# DO THIS
Collect every line in the entries below that contains the string "Click", copying each one in full.

# PROVIDED RECORDS
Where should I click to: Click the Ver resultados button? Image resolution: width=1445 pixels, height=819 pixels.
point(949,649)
...
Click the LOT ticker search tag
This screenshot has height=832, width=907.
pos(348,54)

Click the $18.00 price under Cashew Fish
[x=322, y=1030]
---
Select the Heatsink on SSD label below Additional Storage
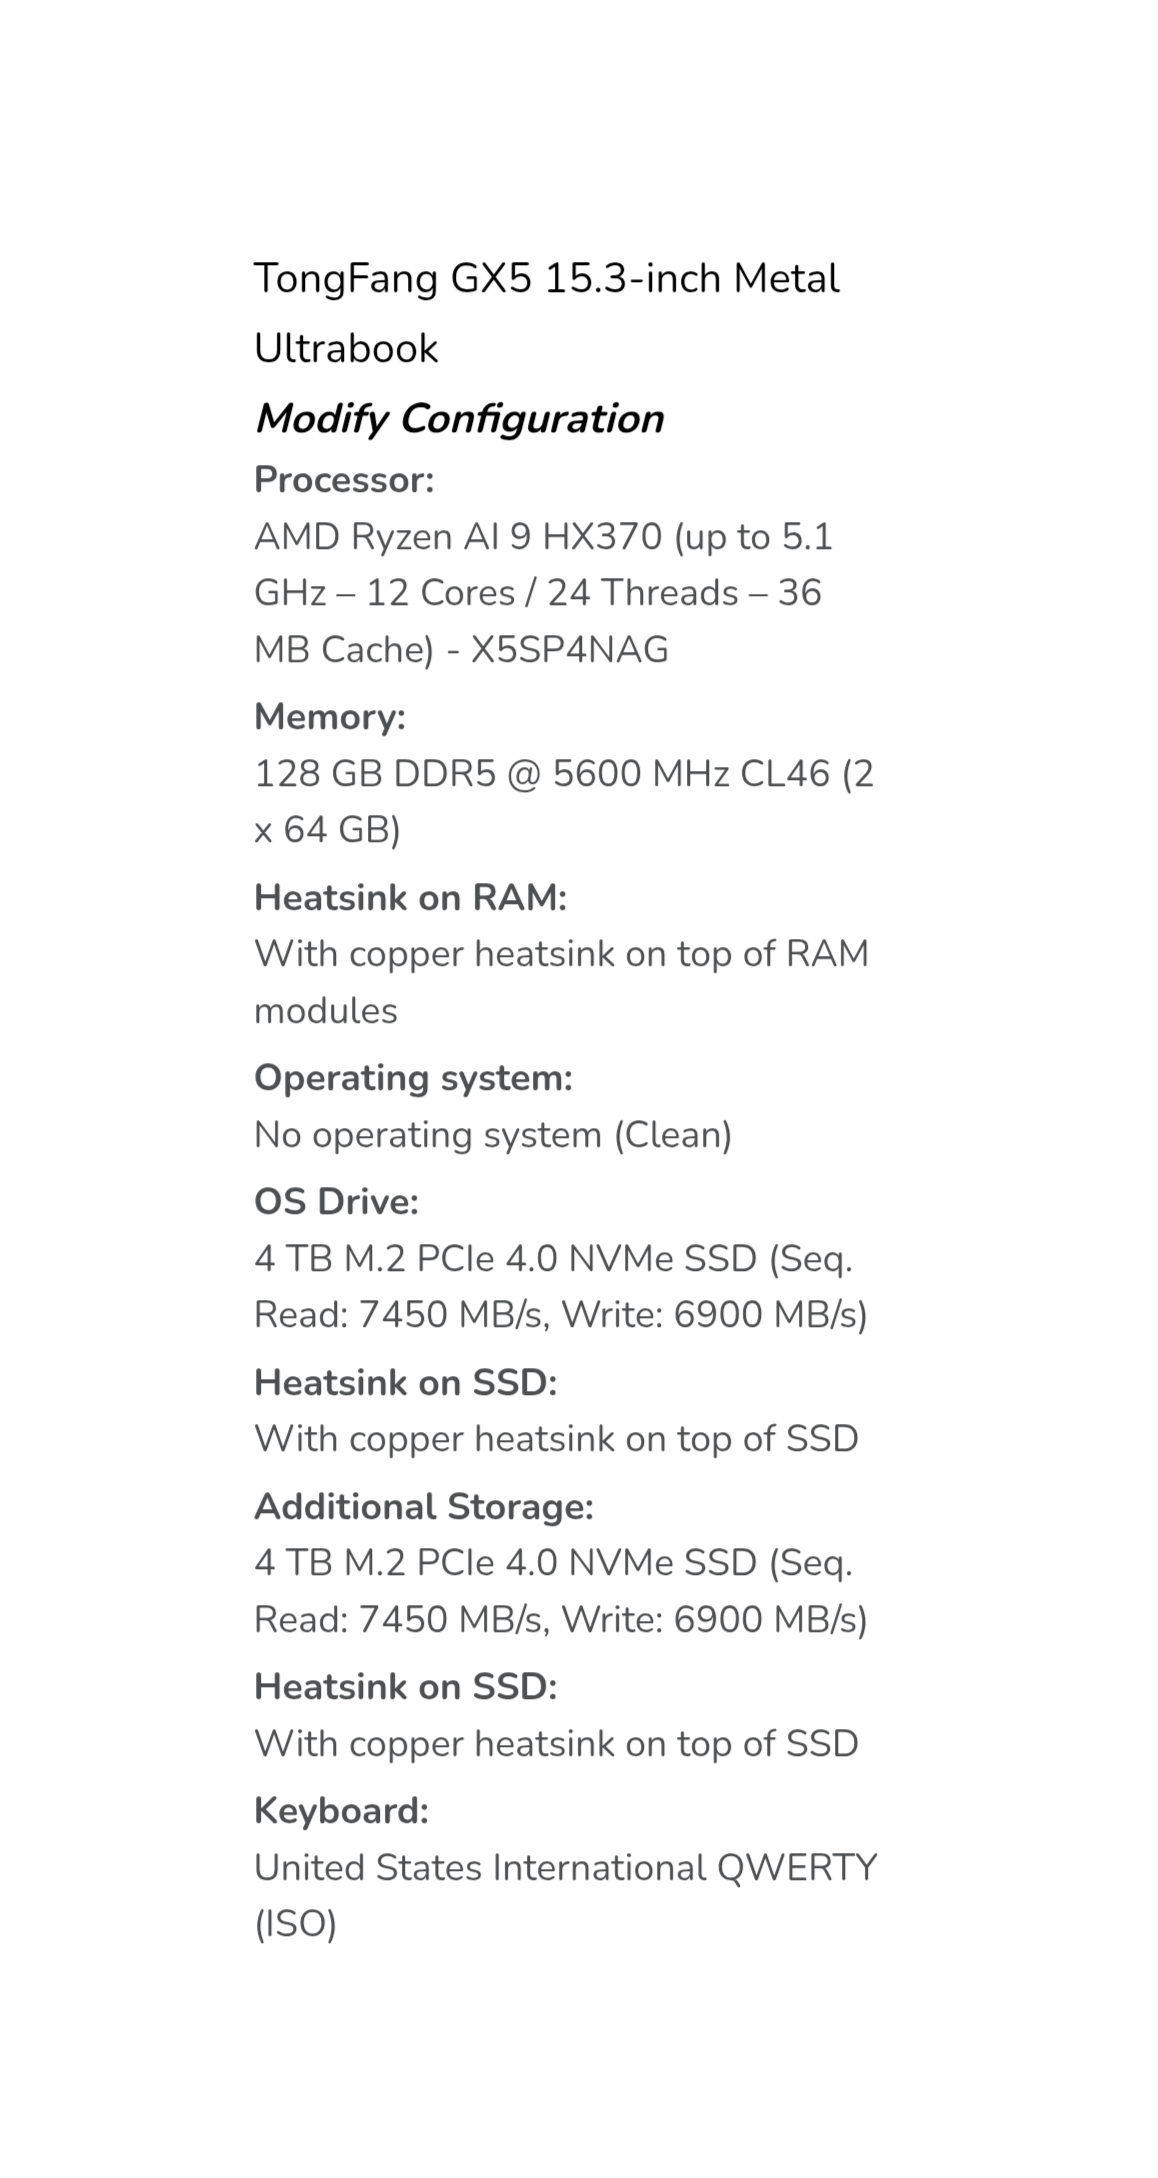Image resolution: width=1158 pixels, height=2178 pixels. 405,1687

# OUTPUT BELOW
Where should I click to: Click the Ver resultados button? Image resolution: width=1445 pixels, height=819 pixels.
Click the LOT ticker search tag
Click the $18.00 price under Cashew Fish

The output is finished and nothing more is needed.